■ Tasks to carry out ■
1 > Do these statements agree with the post on elder abuse? (a) The Ombudsman found 450 different criteria for checking long-term care homes. (b) The writer thinks a certificate is enough to ensure workers give each individual the care they deserve. (c) Midwives get more training. Answer each yes or no, quoting the words of the post that decide it.
2 > Could you print the part of the post on elder abuse between "I have written" and "delivery of services.", inclusive?

■ Study text ■
Content starts
|An Elder Abuse workshop in Muskoka|
Read the report (PDF) I think it boils down to for-profits delivering services, trying to save money, and services delivered by workers who are not monitored, regulated or consistently trained.
Here is the key issue:
The standards being used to monitor long-term care homes were inconsistently interpreted and applied. With 450 different criteria to check, ranging from minor to serious, the Ministry’s compliance staff were often overwhelmed, the Ombudsman found. Largely due to inadequate and inconsistent training of staff, serious deficiencies tended to be lumped in with less serious ones and follow-up was spotty, as was enforcement. “Inconsistency in the application of standards can result in dangerous situations continuing unchecked,” Mr. Marin warned the Ministry.
I have written about this issue for years. Staff, specifically unregulated Personal Support Workers (PSWs) receive a wide variety of training in various institutions. Many employers give in-service training, bless them. Mentoring is a good way to ensure the highest quality delivery of services.
That said, employees are not monitored, after they graduate with a certificate. In fact, I do not believe a certificate is enough to ensure that workers providing the most intimate of care to our loved ones give the type of care that each individual deserves. Midwives get more training, and make house calls. I have long advocated for midwives for palliative patients. They need help ushering themselves out of this world, as much as entering the world.
Content ends
■ Supplied records ■
Content starts
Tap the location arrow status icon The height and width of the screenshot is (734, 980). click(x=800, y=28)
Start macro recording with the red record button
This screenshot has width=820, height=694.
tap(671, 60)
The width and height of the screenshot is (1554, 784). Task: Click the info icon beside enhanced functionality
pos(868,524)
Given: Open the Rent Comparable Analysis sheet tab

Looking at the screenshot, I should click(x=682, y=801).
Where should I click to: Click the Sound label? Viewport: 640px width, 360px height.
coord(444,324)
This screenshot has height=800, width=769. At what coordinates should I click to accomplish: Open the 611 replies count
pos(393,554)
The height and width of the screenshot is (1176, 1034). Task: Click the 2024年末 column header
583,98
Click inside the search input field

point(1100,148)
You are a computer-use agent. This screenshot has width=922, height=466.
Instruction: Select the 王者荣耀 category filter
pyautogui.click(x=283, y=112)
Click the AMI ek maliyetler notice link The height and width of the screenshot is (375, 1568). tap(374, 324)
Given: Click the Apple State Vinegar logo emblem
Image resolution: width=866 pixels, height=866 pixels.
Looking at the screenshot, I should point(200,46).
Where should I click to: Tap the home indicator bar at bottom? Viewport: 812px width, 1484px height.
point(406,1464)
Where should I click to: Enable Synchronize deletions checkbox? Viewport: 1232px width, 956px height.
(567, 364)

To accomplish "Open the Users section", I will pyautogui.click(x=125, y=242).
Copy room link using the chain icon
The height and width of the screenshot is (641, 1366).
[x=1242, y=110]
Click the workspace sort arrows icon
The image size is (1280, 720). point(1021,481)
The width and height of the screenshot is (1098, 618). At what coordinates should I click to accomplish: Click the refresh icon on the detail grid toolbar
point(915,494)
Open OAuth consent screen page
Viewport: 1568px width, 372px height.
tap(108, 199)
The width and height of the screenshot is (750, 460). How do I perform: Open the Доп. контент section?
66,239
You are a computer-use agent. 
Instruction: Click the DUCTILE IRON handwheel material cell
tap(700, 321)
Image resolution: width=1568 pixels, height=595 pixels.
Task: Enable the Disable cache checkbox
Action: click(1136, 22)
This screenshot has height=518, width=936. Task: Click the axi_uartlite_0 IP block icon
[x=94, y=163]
Content ends
■ Answers in order ■
1 >
(a) Yes: "With 450 different criteria to check, ranging from minor to serious, the Ministry’s compliance staff were often overwhelmed, the Ombudsman found."
(b) No: "I do not believe a certificate is enough to ensure that workers providing the most intimate of care to our loved ones give the type of care that each individual deserves."
(c) Yes: "Midwives get more training, and make house calls."

2 >
I have written about this issue for years. Staff, specifically unregulated Personal Support Workers (PSWs) receive a wide variety of training in various institutions. Many employers give in-service training, bless them. Mentoring is a good way to ensure the highest quality delivery of services.